Francisco Ugarte, an immigration attorney at the San Francisco Public Defender’s Office, wrote today in a fifteen-tweet thread on Twitter criticizing the article published by The SF Standard, adding that this binding trust to help defendants avoid deportation is “why the U.S. Supreme Court ruled that attorneys MUST advise if a plea triggers deportation.”
“[When] the DA and defendant agree on an alternative plea that avoids deportation, it doesn’t mean the person doesn’t suffer consequences. Any conviction is a punishment, and there are plenty of serious crimes that don’t trigger deportation,” Ugarte continued on Twitter. “This negotiation happens in every courtroom in California-it [and is] not confined to San Francisco. And it is a violation of an attorney’s ethical duty to their client if they don’t try to negotiate an immigration safer plea.”
By throwing the phrase “deportation-safe convictions” into the zeitgeist, The SF Standard has created grounds for a xenophobic spin on SF’s drug overdose crisis to orbit around. It elicits notions that immigrants are behind the fentanyl epidemic; that immigrants can be scapegoated for the overdose deaths the city continues to experience; how immigrants are using their lack of citizenship as a guise to engage in criminal activity to avoid harsher punishment and deportation.
It’s political fodder that can be spun up like carnival cotton candy during a time in this country when violent hate crimes are at a twelve-year high.

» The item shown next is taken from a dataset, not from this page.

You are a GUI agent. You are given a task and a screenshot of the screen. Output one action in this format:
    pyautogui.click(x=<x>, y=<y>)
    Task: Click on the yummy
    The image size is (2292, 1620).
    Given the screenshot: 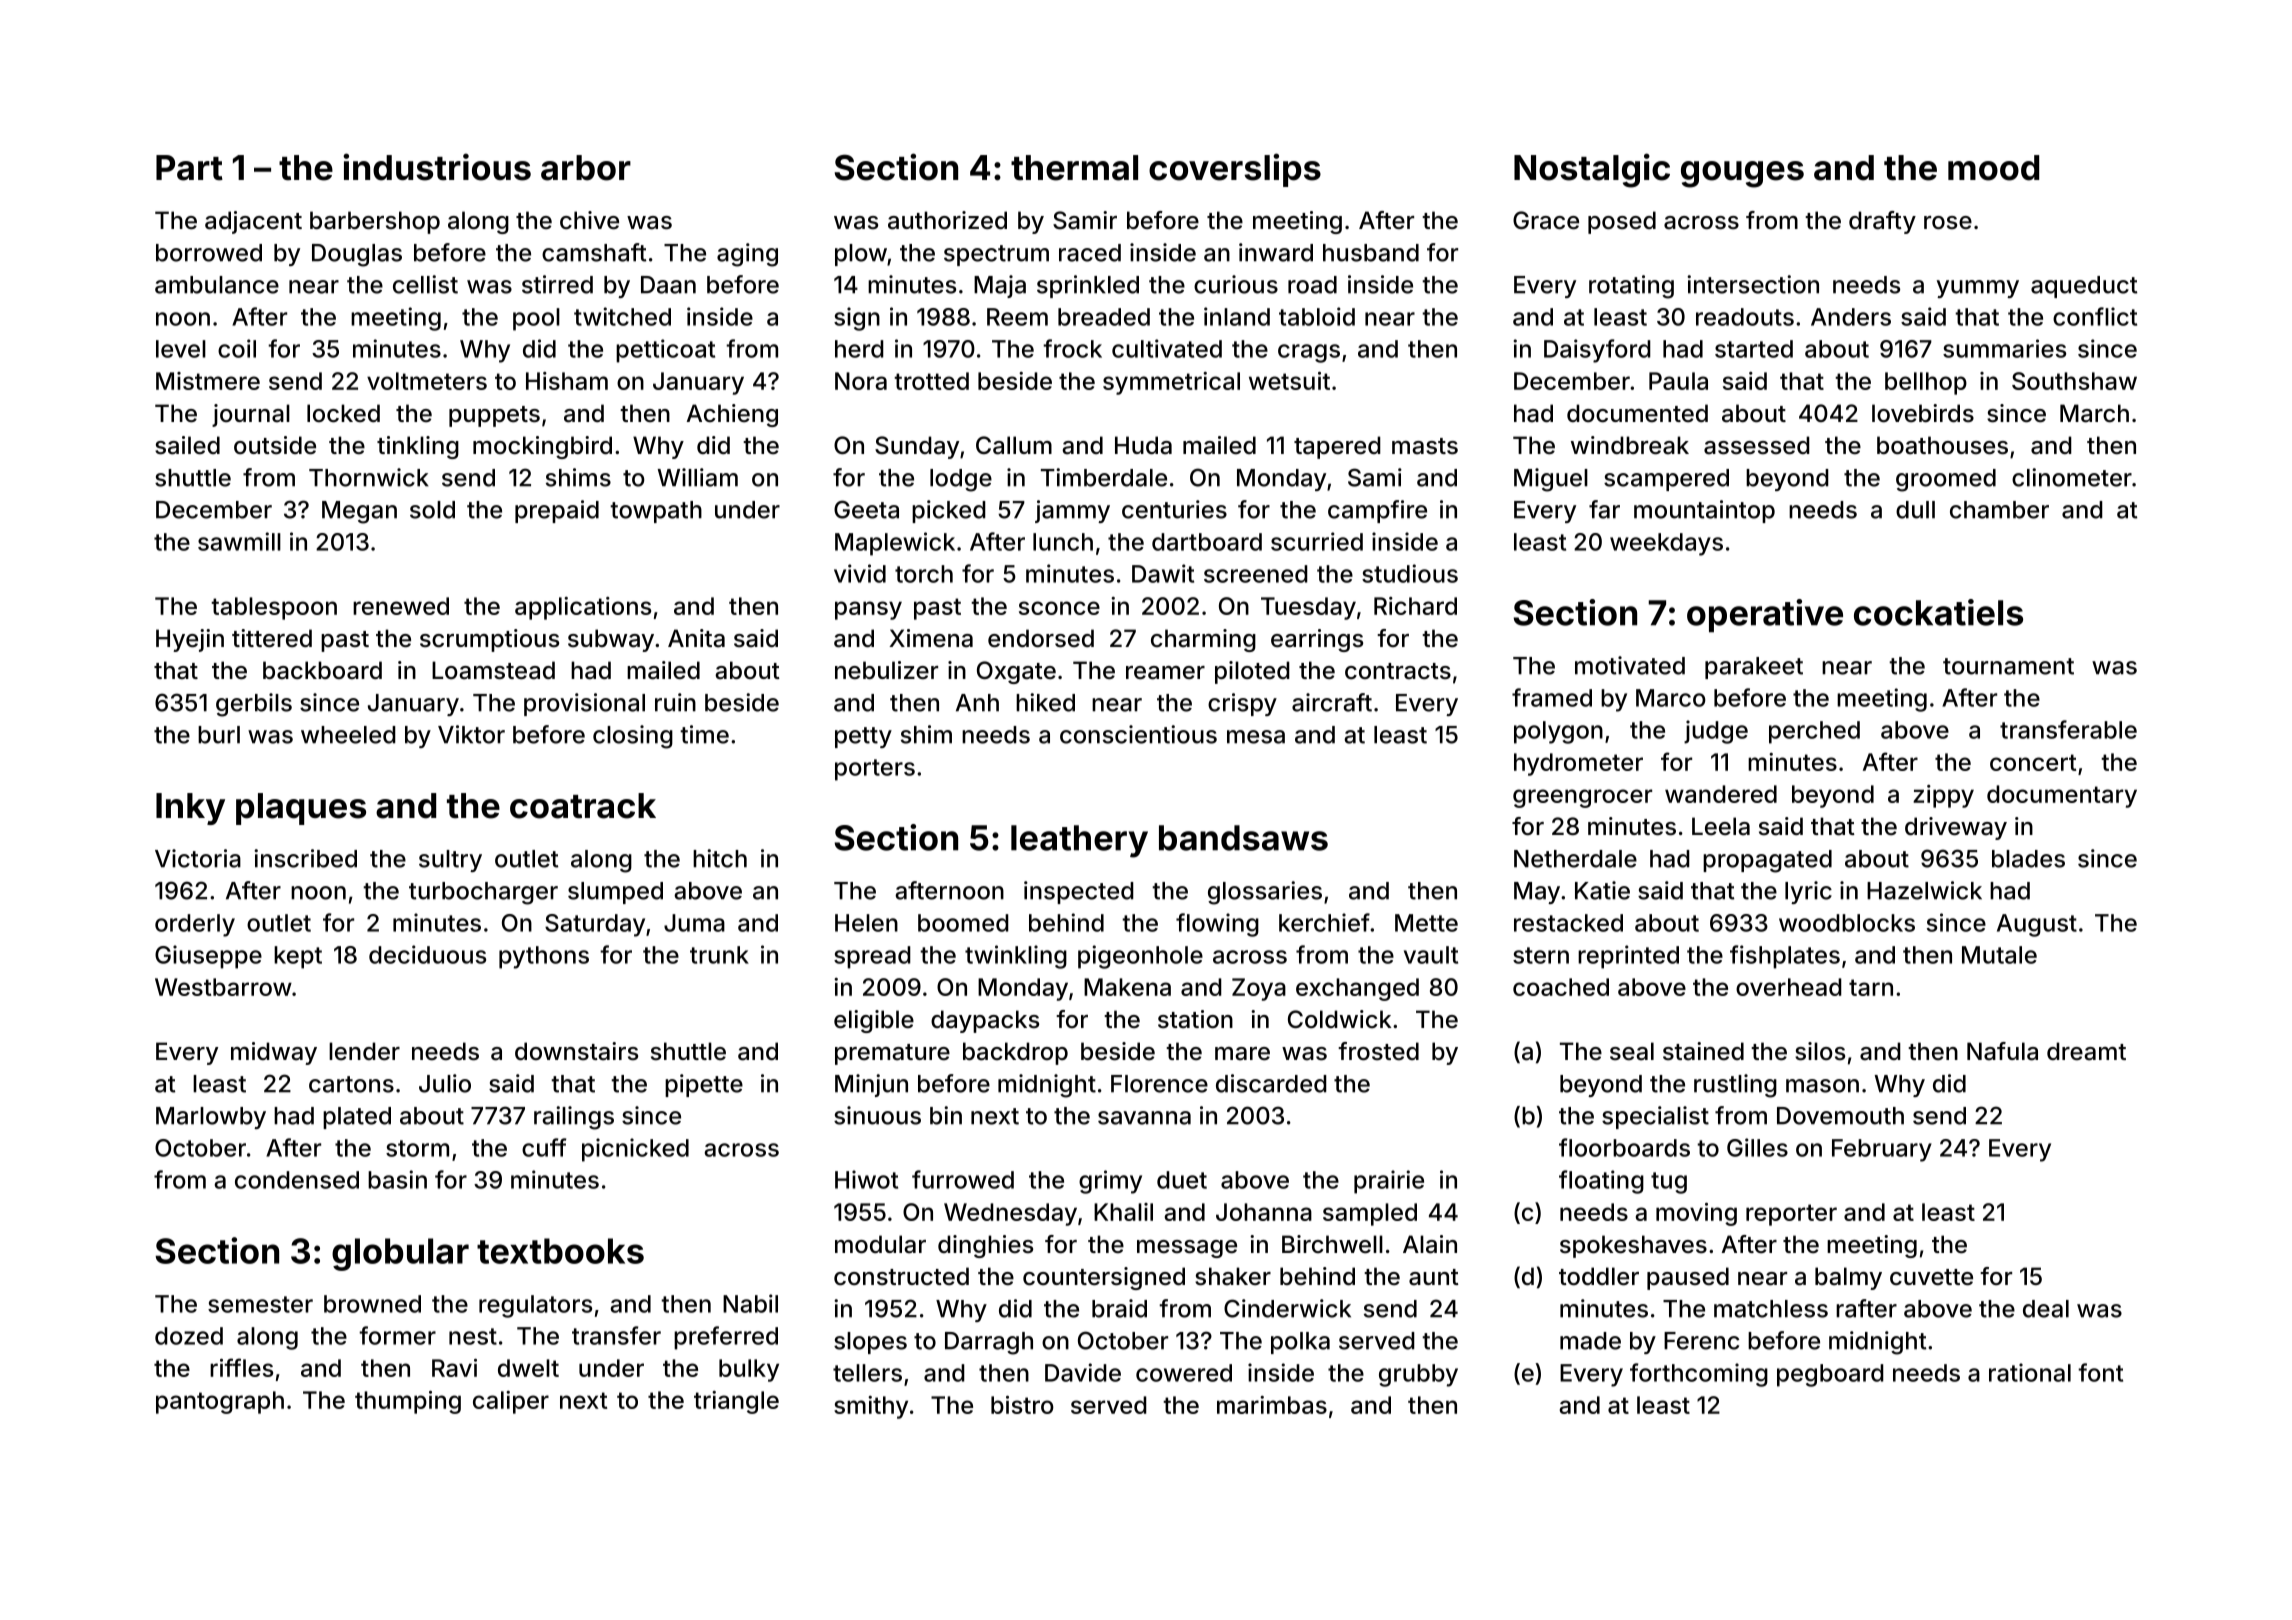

When stories like these inevitably make their way into the cultural milieu, I return to Nigerian author Chimamanda Ngozi Adichie’s “The Danger of a Single Story.” When stories — articles, thought pieces, essays — are leveraged to fit into a singular reality, we endanger the entirety of the human experience.
We lose discussion around the dualities on important issues. Complex notions are forced through narrow conduits for disjointed contemplation for a gain of some sort. When single-sided stories that affect our immediate lives are published by influential news outlets, trust in hyperlocal journalism is eroded when those pieces are plucked apart — pulled into segments to dissect the slime between certain sentences.
Our individual and collective accountability exists in how we choose to contain that grime in a society so very thick in the filth of it all.